§ **YOUR INSTRUCTIONS**
Output all the data below verbatim.

━━━━━━━━━━━━━━━━

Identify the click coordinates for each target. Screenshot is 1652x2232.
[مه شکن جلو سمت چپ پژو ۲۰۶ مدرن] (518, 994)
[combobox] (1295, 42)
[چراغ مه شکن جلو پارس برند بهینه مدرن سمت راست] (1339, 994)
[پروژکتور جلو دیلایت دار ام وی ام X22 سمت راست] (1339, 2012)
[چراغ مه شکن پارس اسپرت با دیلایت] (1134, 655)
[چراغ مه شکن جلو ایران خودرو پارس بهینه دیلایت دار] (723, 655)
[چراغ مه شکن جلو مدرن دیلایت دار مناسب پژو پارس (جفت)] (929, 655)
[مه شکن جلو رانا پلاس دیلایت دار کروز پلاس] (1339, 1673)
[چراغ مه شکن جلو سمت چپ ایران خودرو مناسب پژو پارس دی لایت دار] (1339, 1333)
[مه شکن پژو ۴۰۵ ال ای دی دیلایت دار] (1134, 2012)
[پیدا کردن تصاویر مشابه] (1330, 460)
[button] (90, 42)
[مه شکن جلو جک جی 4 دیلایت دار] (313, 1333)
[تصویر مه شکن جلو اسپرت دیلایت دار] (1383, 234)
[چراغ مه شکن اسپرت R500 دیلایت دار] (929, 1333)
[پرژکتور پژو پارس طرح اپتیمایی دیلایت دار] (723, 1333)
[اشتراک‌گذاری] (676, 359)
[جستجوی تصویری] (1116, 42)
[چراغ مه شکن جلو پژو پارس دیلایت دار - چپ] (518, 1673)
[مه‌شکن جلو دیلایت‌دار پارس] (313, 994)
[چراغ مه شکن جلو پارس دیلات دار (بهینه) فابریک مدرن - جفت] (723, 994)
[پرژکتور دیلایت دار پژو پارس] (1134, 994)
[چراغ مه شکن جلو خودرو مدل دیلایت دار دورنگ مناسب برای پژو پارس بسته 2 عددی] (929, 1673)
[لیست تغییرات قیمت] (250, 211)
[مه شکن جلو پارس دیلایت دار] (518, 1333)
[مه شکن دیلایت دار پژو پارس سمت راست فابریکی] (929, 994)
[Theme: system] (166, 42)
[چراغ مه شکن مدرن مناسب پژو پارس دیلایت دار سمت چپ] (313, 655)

━━━━━━━━━━━━━━━━

§ **ANSWER TO THIS TASK**
Identify the click coordinates for each target. Screenshot is 1652x2232.
[مه شکن جلو سمت چپ پژو ۲۰۶ مدرن] (518, 994)
[combobox] (1295, 42)
[چراغ مه شکن جلو پارس برند بهینه مدرن سمت راست] (1339, 994)
[پروژکتور جلو دیلایت دار ام وی ام X22 سمت راست] (1339, 2012)
[چراغ مه شکن پارس اسپرت با دیلایت] (1134, 655)
[چراغ مه شکن جلو ایران خودرو پارس بهینه دیلایت دار] (723, 655)
[چراغ مه شکن جلو مدرن دیلایت دار مناسب پژو پارس (جفت)] (929, 655)
[مه شکن جلو رانا پلاس دیلایت دار کروز پلاس] (1339, 1673)
[چراغ مه شکن جلو سمت چپ ایران خودرو مناسب پژو پارس دی لایت دار] (1339, 1333)
[مه شکن پژو ۴۰۵ ال ای دی دیلایت دار] (1134, 2012)
[پیدا کردن تصاویر مشابه] (1330, 460)
[button] (90, 42)
[مه شکن جلو جک جی 4 دیلایت دار] (313, 1333)
[تصویر مه شکن جلو اسپرت دیلایت دار] (1383, 234)
[چراغ مه شکن اسپرت R500 دیلایت دار] (929, 1333)
[پرژکتور پژو پارس طرح اپتیمایی دیلایت دار] (723, 1333)
[اشتراک‌گذاری] (676, 359)
[جستجوی تصویری] (1116, 42)
[چراغ مه شکن جلو پژو پارس دیلایت دار - چپ] (518, 1673)
[مه‌شکن جلو دیلایت‌دار پارس] (313, 994)
[چراغ مه شکن جلو پارس دیلات دار (بهینه) فابریک مدرن - جفت] (723, 994)
[پرژکتور دیلایت دار پژو پارس] (1134, 994)
[چراغ مه شکن جلو خودرو مدل دیلایت دار دورنگ مناسب برای پژو پارس بسته 2 عددی] (929, 1673)
[لیست تغییرات قیمت] (250, 211)
[مه شکن جلو پارس دیلایت دار] (518, 1333)
[مه شکن دیلایت دار پژو پارس سمت راست فابریکی] (929, 994)
[Theme: system] (166, 42)
[چراغ مه شکن مدرن مناسب پژو پارس دیلایت دار سمت چپ] (313, 655)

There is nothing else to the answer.